When a person dies, a process recognized as "estate administration" must be carried out. This refers to all the processes which must be followed in distributing a person's estate to their heirs or devisees.
If the person who died made and executed a valid will in Atlantic City, New Jersey, the process of estate administration normally follows the procedures and instructions laid out in the will.
Most often, a will names a person to serve as executor, whose job it is to guarantee that the estate is properly administered.
The executor is normally whoever stands to acquire the most money or property if the will is given effect, since that is the person who likely has the most incentive to do their part in seeing that the probate process plays out to completion.
What if The Will Does Not Name an Executor?

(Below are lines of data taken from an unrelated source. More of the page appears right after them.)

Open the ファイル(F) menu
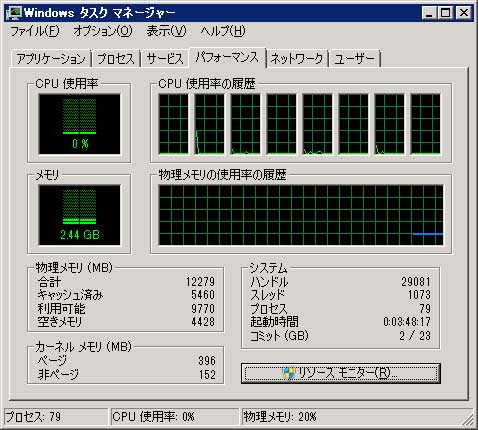 [35, 31]
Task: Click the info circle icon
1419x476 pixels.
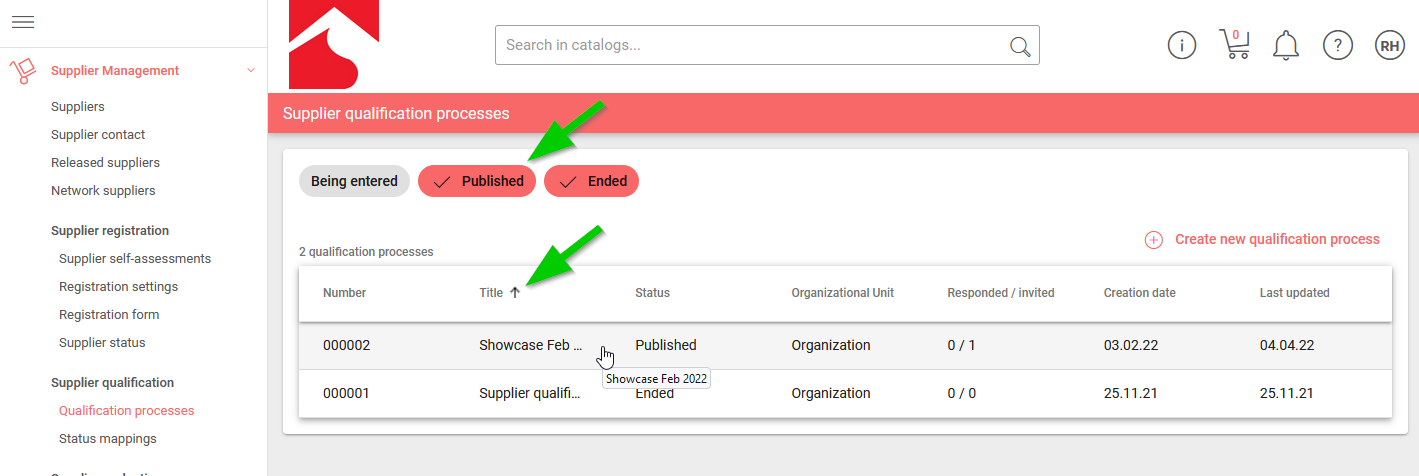Action: click(1182, 45)
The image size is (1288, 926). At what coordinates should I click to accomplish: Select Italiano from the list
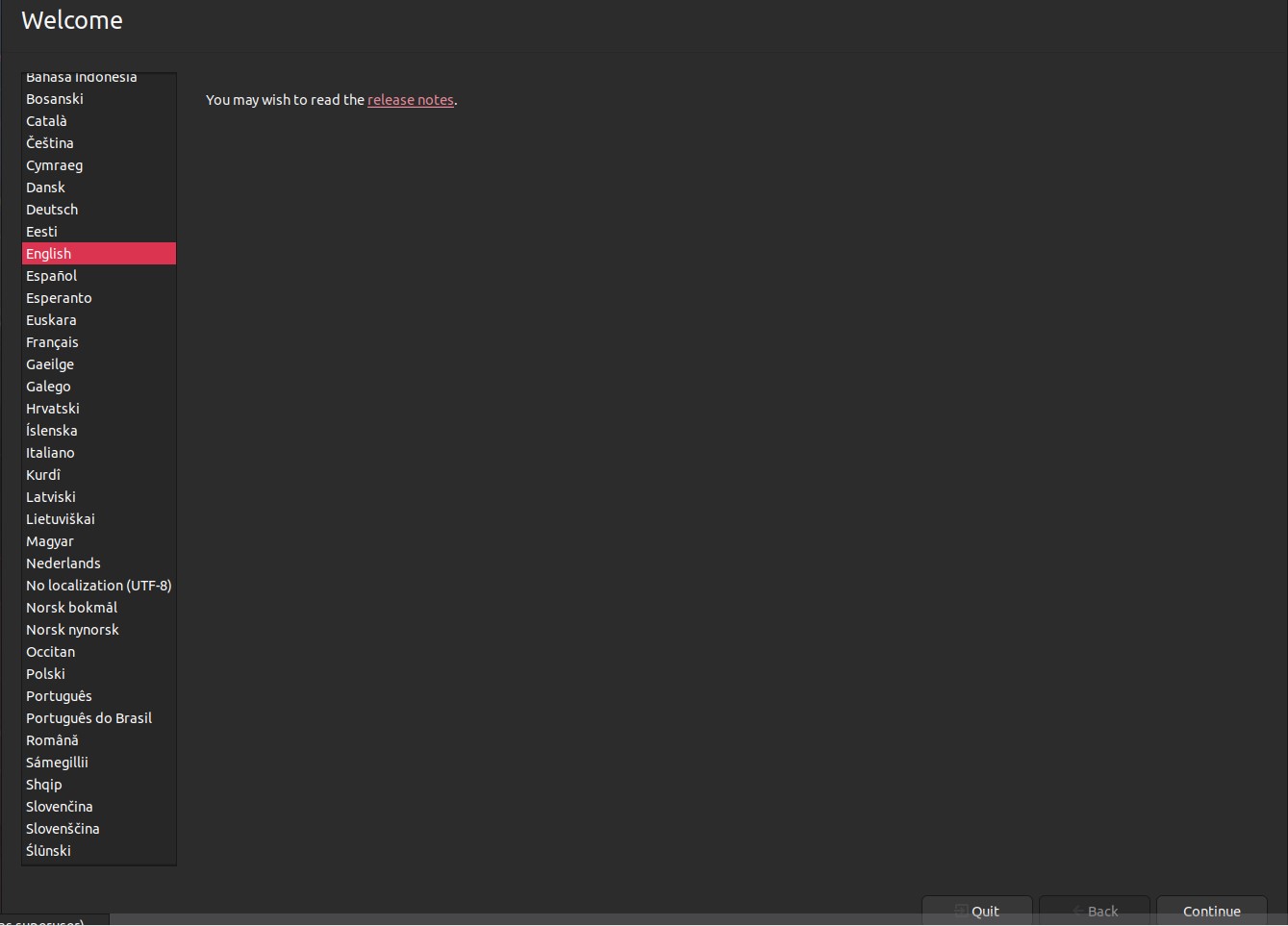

If an Atlantic City, New Jersey will does not assign anyone to serve as executor, or there is no will, the court has to choose someone to fill that role.
This is most commonly the person who would inherit most under the will, or under the intestacy scheme of New Jersey. Intestacy is when a person dies without having made a will, or if a will turns out to be invalid. The intestacy laws of each state govern how property is distributed in such a situation. In most states, it simply goes to the closest living relative.
If no executor is named in the will, anyone with a share in the will can apply to the court in Atlantic City, New Jersey to be the executor of the estate, if they wish.
When the executor is chosen, they serve as a sort of incarnation of the decedent's estate - the estate's legal interests become the executor's interests, and the executor is expected to safeguard the estate's interests as they would their own.
Can a Atlantic City, New Jersey Estate Administration Attorney Help?
Some people are surprised when they find out they've been named the executor of a relative's estate. The responsibilities can seem daunting, but with the help of a seasoned Atlantic City, New Jersey attorney, the process almost always goes pretty smoothly.